# I'm taking HKD classes



## Manny (Apr 15, 2009)

I'm a black belt in TKD but want more exposure to self defense techiniques so I will train a little hap ki do to learn new tecniques and aproaches to self defense. I find a nice HDK dojan that's own and run by a an old friend of mine and told him I just want to learn some hap Ki Do to add to my TKD.

I will not leave my actual TKD dojan, I will training tuesday and thursday nights TKD and monday and wendsday nights a little hap kido.

What do you think off?

Manny


----------



## Daniel Sullivan (Apr 23, 2009)

What do I think?  I think that it is great!  

I take hapkido and have found it a wonderful experience.  Different from taekwondo, and very worthwhile.

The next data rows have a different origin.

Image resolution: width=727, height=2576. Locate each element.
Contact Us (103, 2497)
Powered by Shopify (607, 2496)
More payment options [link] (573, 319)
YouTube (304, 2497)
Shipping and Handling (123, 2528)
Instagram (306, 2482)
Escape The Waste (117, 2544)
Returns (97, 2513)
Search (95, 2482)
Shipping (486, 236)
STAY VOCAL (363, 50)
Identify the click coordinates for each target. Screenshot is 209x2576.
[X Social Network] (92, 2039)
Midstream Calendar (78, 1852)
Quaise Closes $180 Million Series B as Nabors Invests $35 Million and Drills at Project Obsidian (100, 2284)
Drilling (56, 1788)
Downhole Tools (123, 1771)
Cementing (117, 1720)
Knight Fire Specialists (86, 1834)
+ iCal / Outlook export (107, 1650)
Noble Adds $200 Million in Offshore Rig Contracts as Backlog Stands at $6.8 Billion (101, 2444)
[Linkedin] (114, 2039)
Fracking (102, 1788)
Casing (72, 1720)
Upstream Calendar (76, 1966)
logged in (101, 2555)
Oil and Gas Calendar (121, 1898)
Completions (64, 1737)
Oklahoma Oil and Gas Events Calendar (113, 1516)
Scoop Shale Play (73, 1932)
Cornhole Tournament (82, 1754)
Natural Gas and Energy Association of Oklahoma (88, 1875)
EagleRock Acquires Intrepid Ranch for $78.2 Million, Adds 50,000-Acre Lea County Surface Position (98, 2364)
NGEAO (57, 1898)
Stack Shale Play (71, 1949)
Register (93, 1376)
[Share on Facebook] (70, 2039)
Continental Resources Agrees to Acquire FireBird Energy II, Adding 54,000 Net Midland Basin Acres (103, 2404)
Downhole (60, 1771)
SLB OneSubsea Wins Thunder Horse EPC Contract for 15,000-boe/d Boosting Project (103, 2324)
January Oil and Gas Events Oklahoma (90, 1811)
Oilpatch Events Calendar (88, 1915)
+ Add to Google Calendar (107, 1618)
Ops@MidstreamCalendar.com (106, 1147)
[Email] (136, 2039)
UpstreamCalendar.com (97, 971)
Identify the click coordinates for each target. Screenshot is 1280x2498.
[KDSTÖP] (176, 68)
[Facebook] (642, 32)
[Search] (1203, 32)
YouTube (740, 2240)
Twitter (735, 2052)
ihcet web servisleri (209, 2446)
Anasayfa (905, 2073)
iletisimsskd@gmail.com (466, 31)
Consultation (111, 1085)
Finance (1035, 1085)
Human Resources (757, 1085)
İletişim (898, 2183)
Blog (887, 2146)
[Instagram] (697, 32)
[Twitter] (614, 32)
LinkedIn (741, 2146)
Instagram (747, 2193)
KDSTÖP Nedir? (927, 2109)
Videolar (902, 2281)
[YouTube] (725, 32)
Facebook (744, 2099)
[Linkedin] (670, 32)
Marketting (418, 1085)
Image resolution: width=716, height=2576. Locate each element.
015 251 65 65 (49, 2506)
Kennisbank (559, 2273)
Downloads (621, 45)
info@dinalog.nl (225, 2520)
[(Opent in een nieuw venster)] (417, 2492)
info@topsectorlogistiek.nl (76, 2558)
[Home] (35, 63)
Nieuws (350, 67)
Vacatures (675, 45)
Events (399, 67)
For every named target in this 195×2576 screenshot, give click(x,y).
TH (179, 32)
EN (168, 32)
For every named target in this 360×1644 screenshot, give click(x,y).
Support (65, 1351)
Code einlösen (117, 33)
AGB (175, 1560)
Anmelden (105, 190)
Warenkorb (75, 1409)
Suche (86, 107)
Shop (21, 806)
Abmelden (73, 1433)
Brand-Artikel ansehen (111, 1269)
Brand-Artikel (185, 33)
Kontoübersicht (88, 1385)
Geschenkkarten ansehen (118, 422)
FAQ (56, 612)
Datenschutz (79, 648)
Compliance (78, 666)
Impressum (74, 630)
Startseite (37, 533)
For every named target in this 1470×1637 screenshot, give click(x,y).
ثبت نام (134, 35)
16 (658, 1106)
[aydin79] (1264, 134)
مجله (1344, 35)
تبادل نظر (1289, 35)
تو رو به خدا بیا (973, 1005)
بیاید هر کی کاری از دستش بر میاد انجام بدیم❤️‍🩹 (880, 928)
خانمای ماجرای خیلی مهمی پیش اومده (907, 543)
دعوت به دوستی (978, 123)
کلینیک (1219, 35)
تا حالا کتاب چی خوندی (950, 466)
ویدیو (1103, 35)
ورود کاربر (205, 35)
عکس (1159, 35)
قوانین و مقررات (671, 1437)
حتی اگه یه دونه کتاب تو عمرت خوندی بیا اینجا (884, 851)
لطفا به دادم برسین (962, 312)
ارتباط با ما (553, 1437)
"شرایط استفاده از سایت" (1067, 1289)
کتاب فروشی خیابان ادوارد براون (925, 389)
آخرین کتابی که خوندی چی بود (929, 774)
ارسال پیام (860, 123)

Keep us posted on your progress!

Daniel


----------



## arnisador (Apr 23, 2009)

Good idea! Good luck!


----------



## terryl965 (Apr 23, 2009)

Like I have said before it is always great to suppliment your training. Glad you found something you like.


----------



## Combat Hapkido Girl (Apr 24, 2009)

Enjoy, I  know I do!


----------



## Manny (May 13, 2009)

Sadly I have to tell you my hapkido classes has not begun yet, I train tuesday and thursday nights TKD and wanted to train monday and wensday nights HKD but the HKD classes are 9 pm to 10 pm and the dojan is far away from my home, so I will be arrinving home very late at night.

I asked HKD sambunim if he could to teach me 8 pm to 9 pm but maybe he's having a bad time trying to reeschedule his classes.

Tonight I will visit him again to see how is the schedule time going.

I don't know but want something new, I need a break from TKD and maybe if I will take HKD classes will be refreshing for me.

Manny


----------



## Drac (May 13, 2009)

Yes, Hapkido is a whole lot different from TKD, and a whole lot of fun..I teach and still study..I am hooked...


----------



## Ty Hatfield (Jul 30, 2009)

Manny said:


> Sadly I have to tell you my hapkido classes has not begun yet, I train tuesday and thursday nights TKD and wanted to train monday and wensday nights HKD but the HKD classes are 9 pm to 10 pm and the dojan is far away from my home, so I will be arrinving home very late at night.
> Manny


 

Too bad Manny I wish I was around I hope he works somthing out for ya, and works few other classes to teach. I have stuff like that happening in my one class I have a family that cant go on mondays as late as I teach. I changed my time a little earlyer to help them out.


----------



## ukiltmybrutha (Jul 30, 2009)

Good luck on your venture! I am doing the same thing as you except for the fact that I am an orange belt in TKD.

If you would like to, you could do a search on some of my posts.

Thanks!


----------